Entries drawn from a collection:
————

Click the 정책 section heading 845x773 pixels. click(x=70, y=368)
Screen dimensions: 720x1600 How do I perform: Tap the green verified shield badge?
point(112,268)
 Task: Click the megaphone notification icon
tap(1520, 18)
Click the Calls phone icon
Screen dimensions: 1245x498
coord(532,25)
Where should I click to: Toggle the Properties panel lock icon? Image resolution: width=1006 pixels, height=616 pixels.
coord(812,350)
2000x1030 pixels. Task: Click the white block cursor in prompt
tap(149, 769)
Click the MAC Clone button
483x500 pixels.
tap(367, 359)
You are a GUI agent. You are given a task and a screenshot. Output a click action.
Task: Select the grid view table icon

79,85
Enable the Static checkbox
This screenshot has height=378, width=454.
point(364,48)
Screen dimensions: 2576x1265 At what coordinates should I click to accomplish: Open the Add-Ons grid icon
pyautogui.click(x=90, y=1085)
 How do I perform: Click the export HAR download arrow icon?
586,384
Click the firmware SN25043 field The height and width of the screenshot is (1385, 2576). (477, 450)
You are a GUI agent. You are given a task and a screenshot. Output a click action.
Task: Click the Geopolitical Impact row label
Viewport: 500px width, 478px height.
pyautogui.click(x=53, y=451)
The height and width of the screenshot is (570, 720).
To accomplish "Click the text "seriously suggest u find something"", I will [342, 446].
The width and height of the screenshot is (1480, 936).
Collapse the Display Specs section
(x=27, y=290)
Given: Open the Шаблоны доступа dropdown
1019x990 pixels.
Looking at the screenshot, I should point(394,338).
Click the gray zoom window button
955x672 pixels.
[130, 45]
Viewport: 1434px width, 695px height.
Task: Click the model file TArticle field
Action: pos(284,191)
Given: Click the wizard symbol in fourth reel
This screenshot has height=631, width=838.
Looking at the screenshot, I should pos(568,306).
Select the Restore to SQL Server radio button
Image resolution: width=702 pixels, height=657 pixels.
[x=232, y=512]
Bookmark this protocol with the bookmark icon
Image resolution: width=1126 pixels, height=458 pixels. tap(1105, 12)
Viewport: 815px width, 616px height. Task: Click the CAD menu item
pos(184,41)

————

» Required work:
Please copy out all of the lines above exactly as they appear.

» Answer for this exercise:
Click the 정책 section heading 845x773 pixels. click(x=70, y=368)
Screen dimensions: 720x1600 How do I perform: Tap the green verified shield badge?
point(112,268)
 Task: Click the megaphone notification icon
tap(1520, 18)
Click the Calls phone icon
Screen dimensions: 1245x498
coord(532,25)
Where should I click to: Toggle the Properties panel lock icon? Image resolution: width=1006 pixels, height=616 pixels.
coord(812,350)
2000x1030 pixels. Task: Click the white block cursor in prompt
tap(149, 769)
Click the MAC Clone button
483x500 pixels.
tap(367, 359)
You are a GUI agent. You are given a task and a screenshot. Output a click action.
Task: Select the grid view table icon

79,85
Enable the Static checkbox
This screenshot has height=378, width=454.
point(364,48)
Screen dimensions: 2576x1265 At what coordinates should I click to accomplish: Open the Add-Ons grid icon
pyautogui.click(x=90, y=1085)
 How do I perform: Click the export HAR download arrow icon?
586,384
Click the firmware SN25043 field The height and width of the screenshot is (1385, 2576). (477, 450)
You are a GUI agent. You are given a task and a screenshot. Output a click action.
Task: Click the Geopolitical Impact row label
Viewport: 500px width, 478px height.
pyautogui.click(x=53, y=451)
The height and width of the screenshot is (570, 720).
To accomplish "Click the text "seriously suggest u find something"", I will [342, 446].
The width and height of the screenshot is (1480, 936).
Collapse the Display Specs section
(x=27, y=290)
Given: Open the Шаблоны доступа dropdown
1019x990 pixels.
Looking at the screenshot, I should point(394,338).
Click the gray zoom window button
955x672 pixels.
[130, 45]
Viewport: 1434px width, 695px height.
Task: Click the model file TArticle field
Action: pos(284,191)
Given: Click the wizard symbol in fourth reel
This screenshot has height=631, width=838.
Looking at the screenshot, I should pos(568,306).
Select the Restore to SQL Server radio button
Image resolution: width=702 pixels, height=657 pixels.
[x=232, y=512]
Bookmark this protocol with the bookmark icon
Image resolution: width=1126 pixels, height=458 pixels. tap(1105, 12)
Viewport: 815px width, 616px height. Task: Click the CAD menu item
pos(184,41)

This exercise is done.